See Pleasantdale School’s Radon Information webpage.

A Builder Who Cares

This January I met Mia, a builder who builds energy efficient and sustainable buildings.  She truly cares about the families that live in her homes – so much so that when she found out that a house she recently built had elevated levels of radon, she was distraught and upset.  She wasn’t upset because it was going to cost more money, it was the fact that the house she worked so hard to build perfectly, had a flaw.  When I met Mia, I could tell that quality and craftsmanship were of utmost importance to her.  I really appreciate a company that works so hard  on every detail,  even on the details that the client may not see or value initially. Over time, the customer will  really value the reduced cost of ownership and live in a safer house with fewer hassles.  I also appreciate the opportunity to work with a person who honestly cares about their product and their customers well-being. I wouldn’t have it any other way.

U-Tube Levels Can Indicate Sump Pump Issues

The u-tube (manometer) is a gauge that measures negative air pressure inside the radon system pipe.

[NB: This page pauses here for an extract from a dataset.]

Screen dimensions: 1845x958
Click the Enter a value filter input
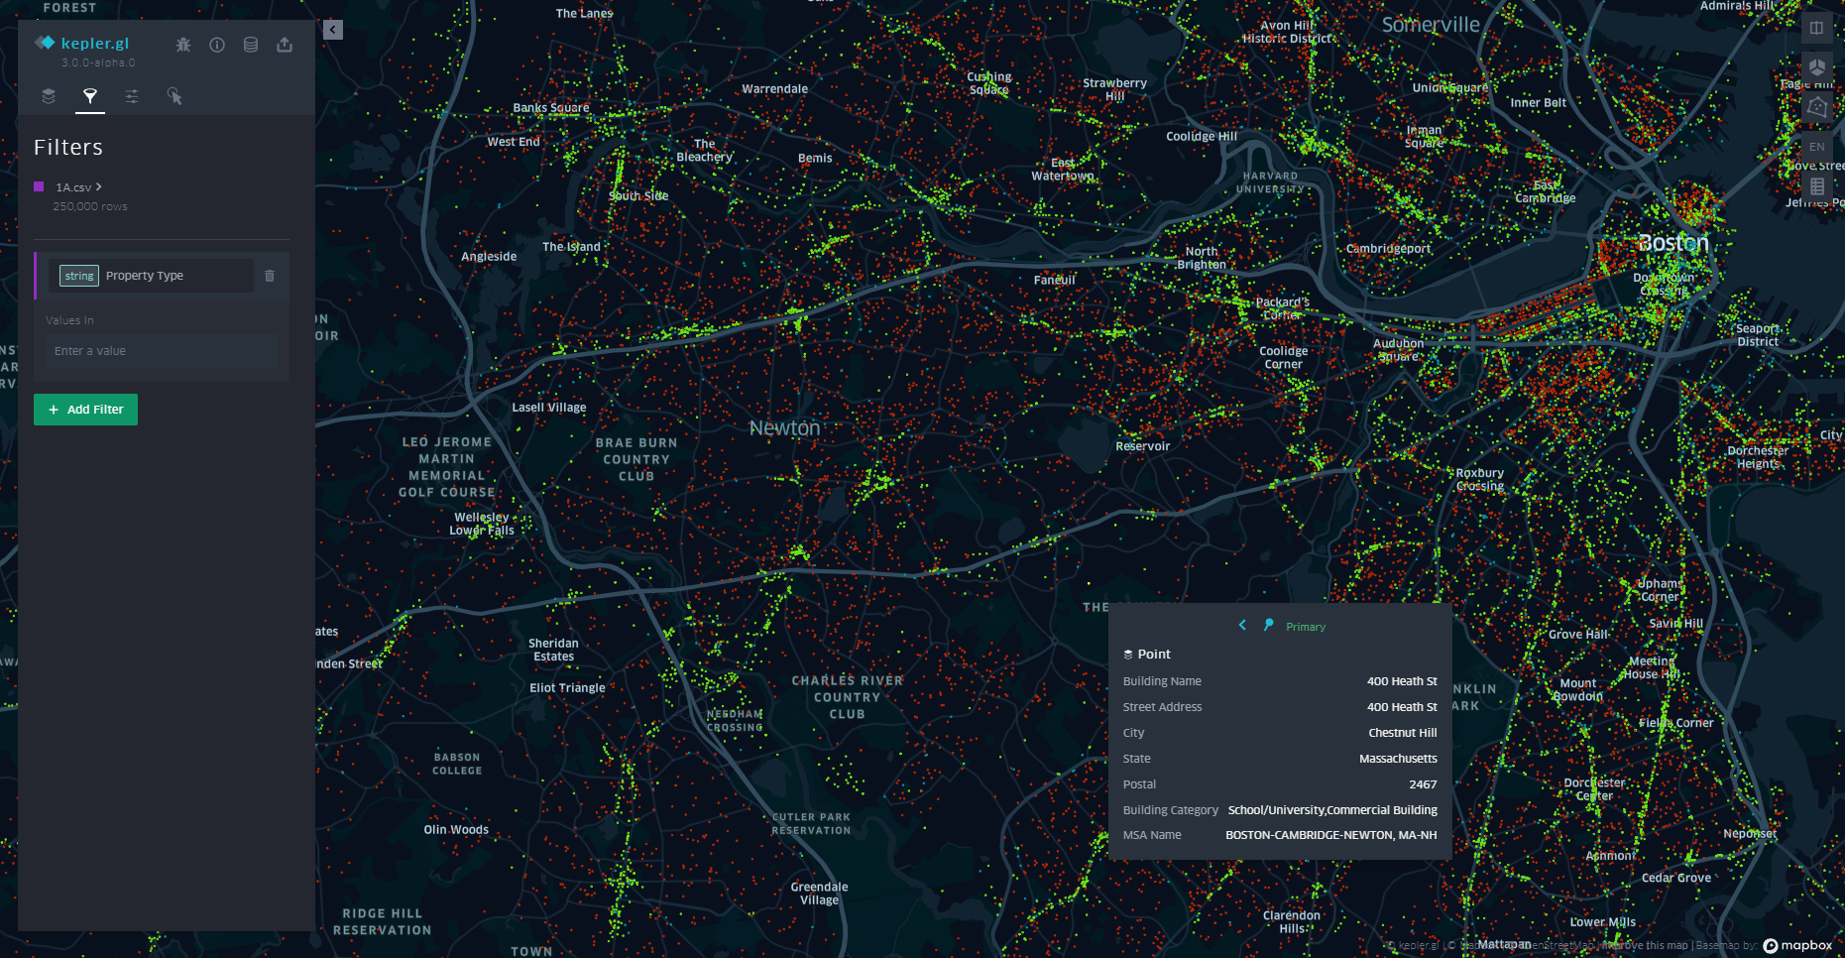(x=159, y=350)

It is usually installed on the main suction point in the basement, but may be located in a garage or crawl space. The u-tube has red or blue non-toxic liquid in it. Viewing the u-tube should be done at least once a month to confirm system operation.  During the initial installation of the radon system, the u-tube was marked , identifying the initial pressure levels of your system. (Not all systems will have the same pressure readings.)

The levels on the u-tube may fluctuate or change slightly over time. However, if the levels on the u-tube become considerably further apart,  this might indicate that there is ground water collecting under the floor, thereby restricting air-flow to the radon system.  This is a strong indicator that the sump pump has failed. The sump pump should be repaired or replaced immediately.  If you do not have a ground water sump pump and it has rained,  the water under the floor will subside within a couple days to a week and then the negative pressure  inside the system will return to normal levels.